A´PONUS
A´PONUS or A´PONI FONS, a celebrated source of mineral and thermal waters, situated near the foot of the Euganean hills, about 6 miles SW. of Patavium, on which account the springs were often termed AQUAE PATAVINAE (Plin. Nat. 2.103. s. 106, 31.6. s. 32.)The proper name of these springs was supposed to be derived from the Greek (ἀ and πόνος), and is retained with little change in their modern name of Bagni d'Abano. They appear to have been extensively resorted to for their healing properties, not only by the citizens of the neighbouring Patavium, but by patients from Rome and all parts of Italy; and are alluded to by Martial as among the most popular bathing places of his day. (Mart. 6.42. 4; Lucan 7.193; Sil. Ital. 12.218.) At a later period we find them described at considerable length by Claudian (Idyll. 6), and by Theodoric in a letter addressed to Cassiodorus (Var. 2.39), from which we learn that extensive Thermae and other edifices had grown up around the spot. Besides their medical influences, it appears that they were resorted to for purposes of divination, by throwing tali into the basin of the source, the numbers of which, from the extreme clearness of the water, could be readily discerned. In the immediate neighbourhood was an oracle of Geryon. (Suet. Tib. 14.)

*Excerpted data*:
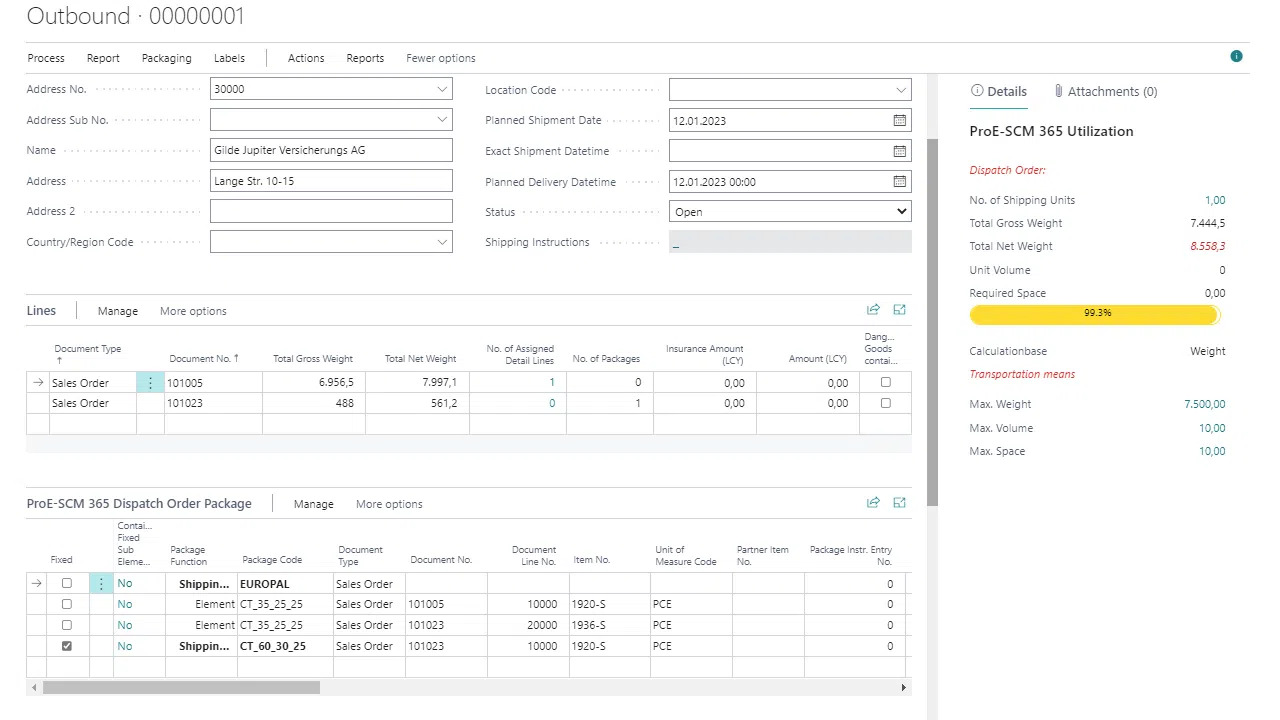
Task: Toggle Dangerous Goods checkbox for order 101005
Action: (x=885, y=382)
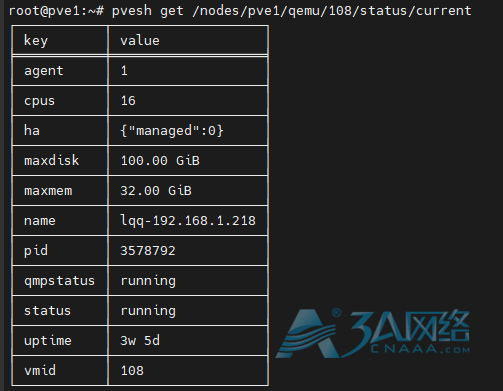Click the "key" column header

[36, 41]
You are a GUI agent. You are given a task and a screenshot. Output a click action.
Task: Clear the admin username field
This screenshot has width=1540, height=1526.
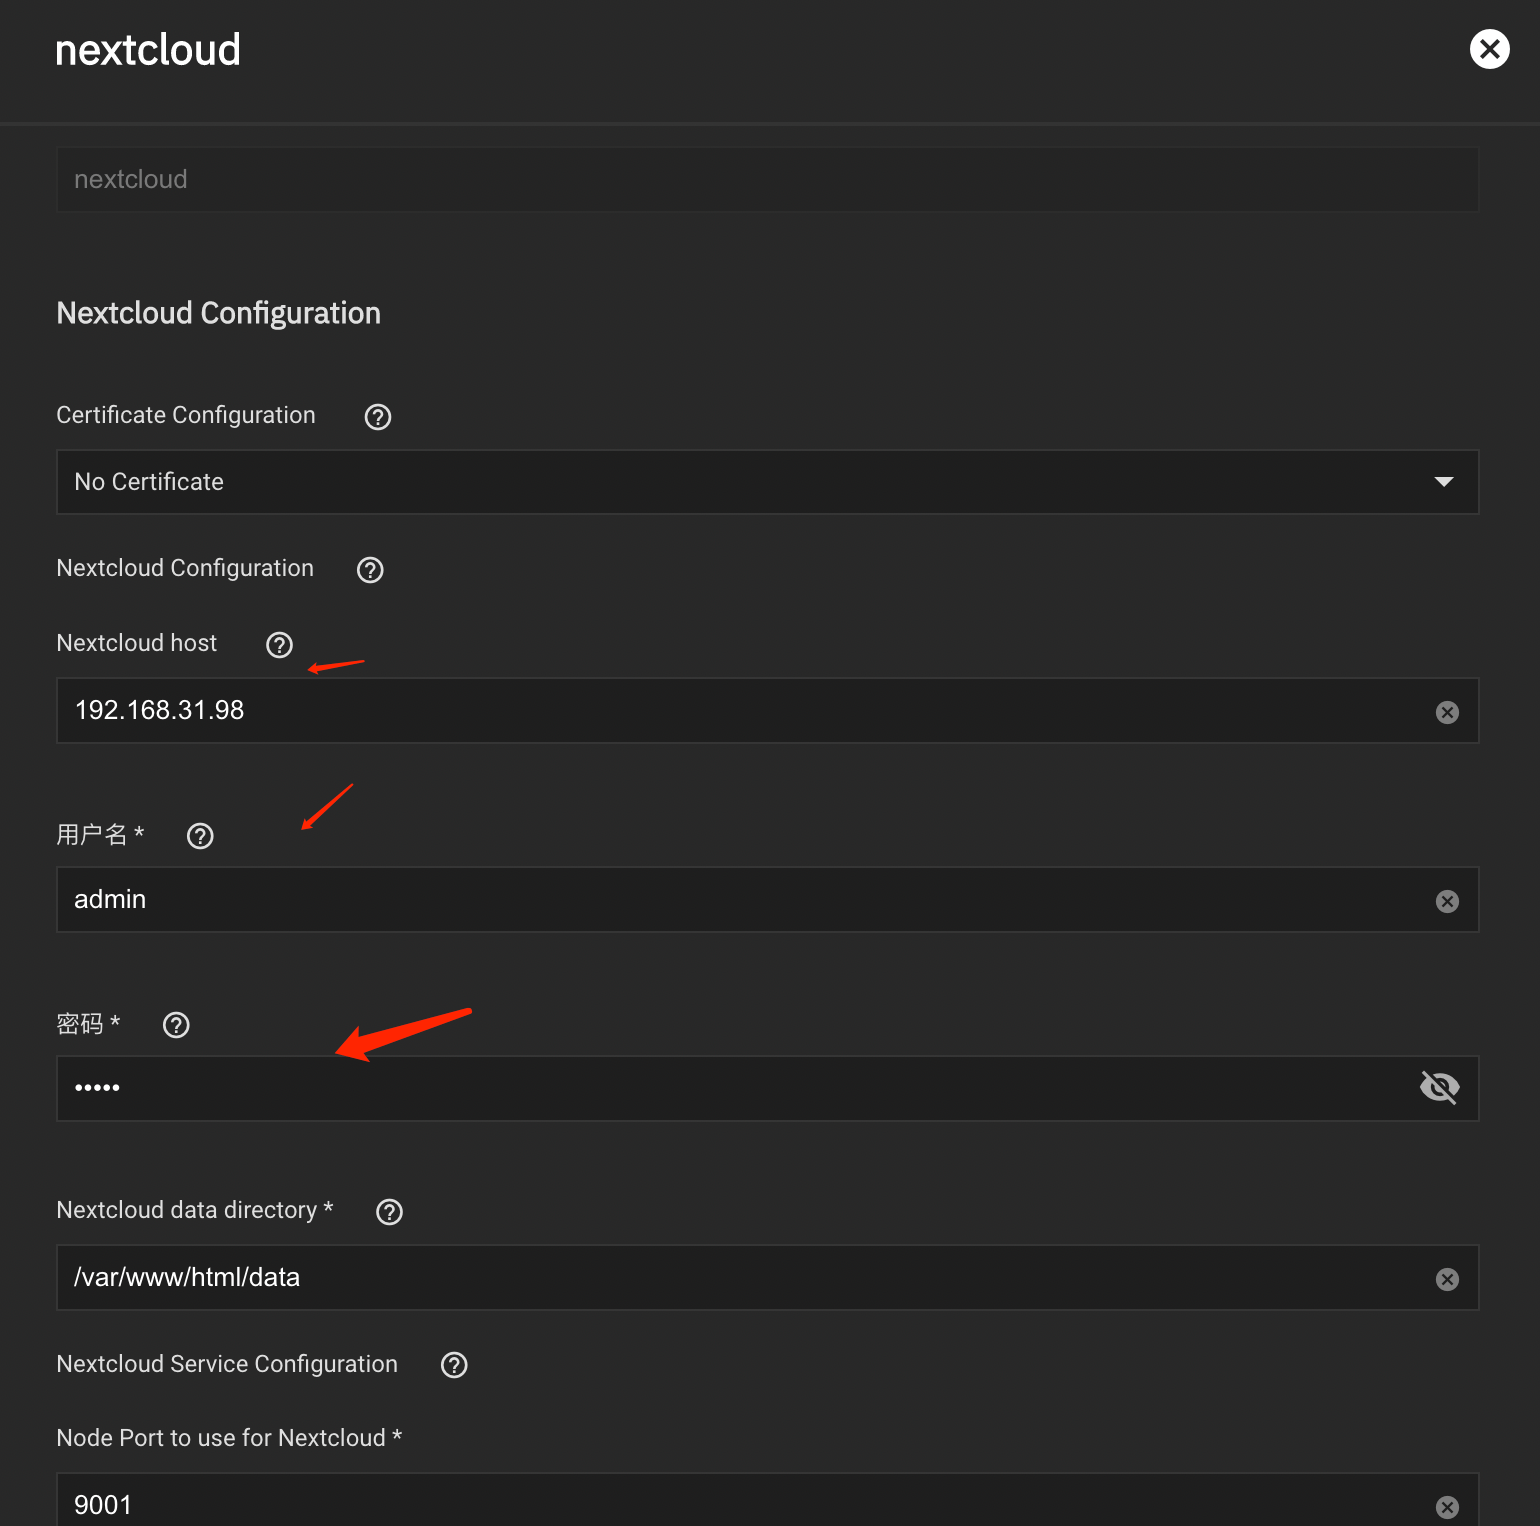(1447, 901)
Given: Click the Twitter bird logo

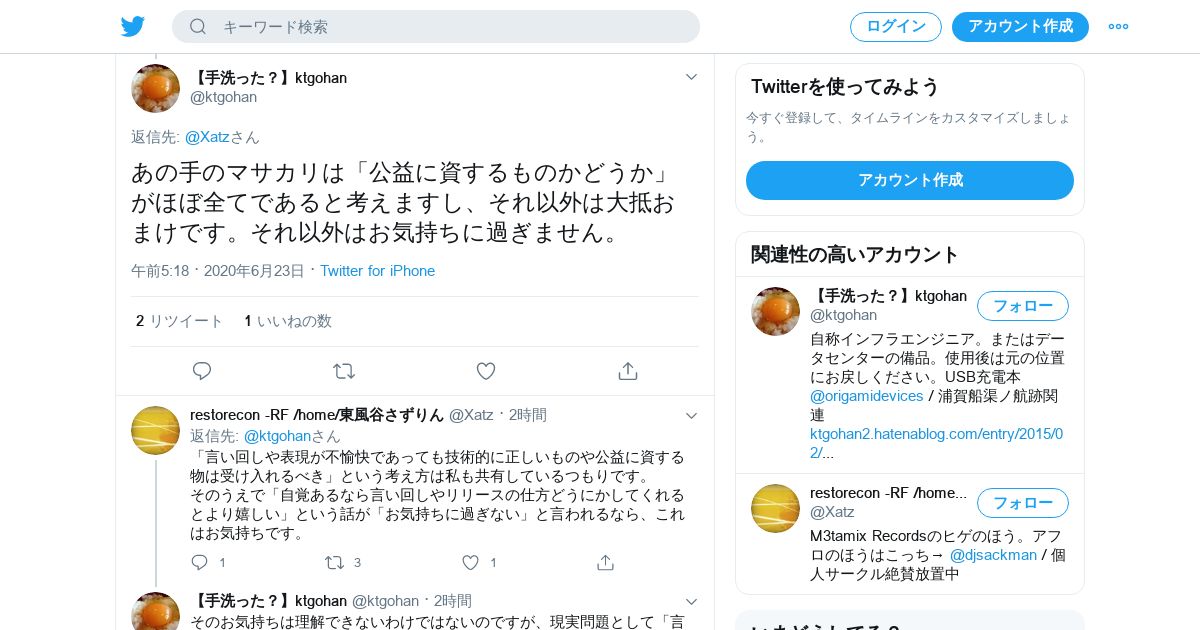Looking at the screenshot, I should pyautogui.click(x=133, y=26).
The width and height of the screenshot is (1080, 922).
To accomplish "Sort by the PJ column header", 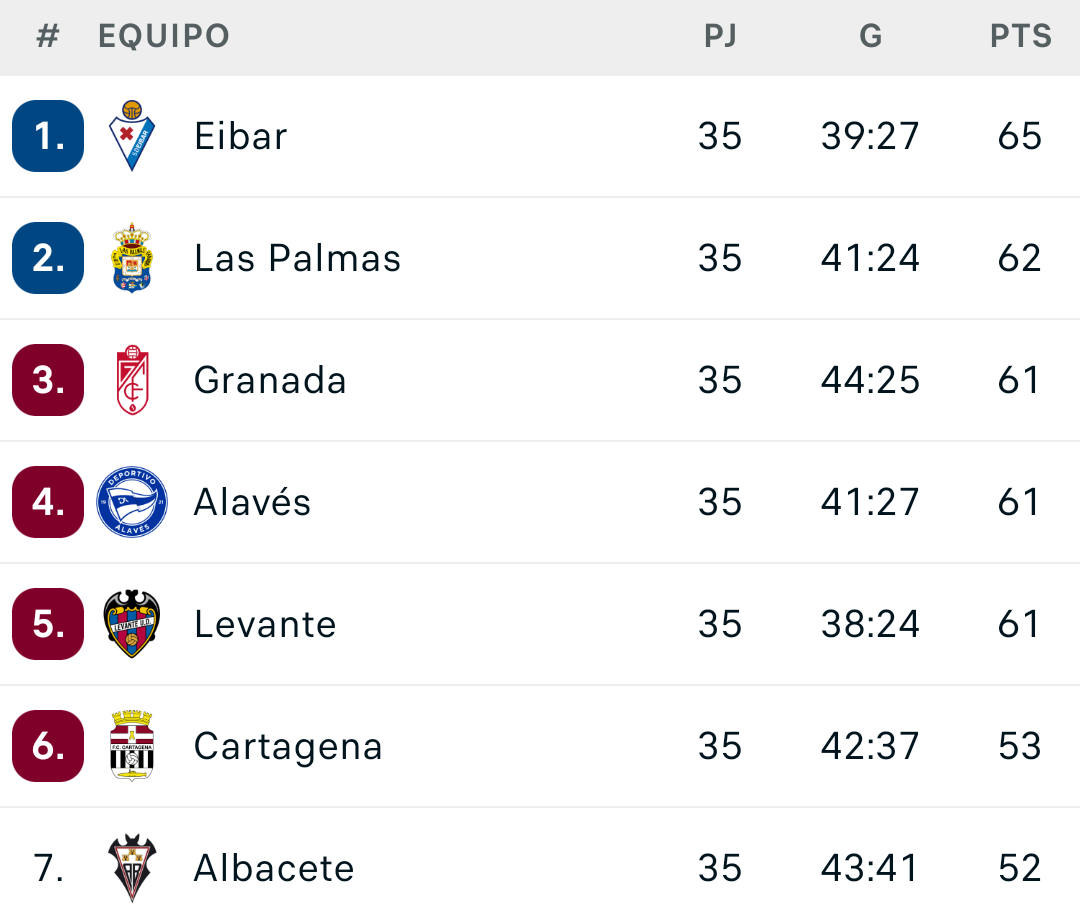I will tap(720, 37).
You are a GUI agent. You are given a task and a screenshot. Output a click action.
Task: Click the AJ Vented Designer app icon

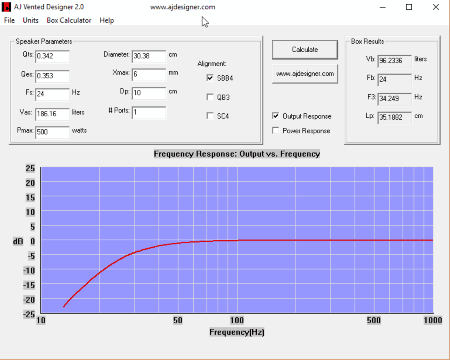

*Brief*: Extend the entry on the Aponus thermal springs above, beginning with the sentence that would follow its mention of the oracle of Geryon.

*Exercise answer*:
From an epigram of Martial (1.61. 3), it would appear that the historian T. Livius was born in the neighbourhood of this spot, rather than at Patavium itself; but it is perhaps more probable that the poet uses the expression “Apona tellus” merely to designate the territory of Patavium (the ager Patavinus) in general. (See Cluver. Ital. p. 154.)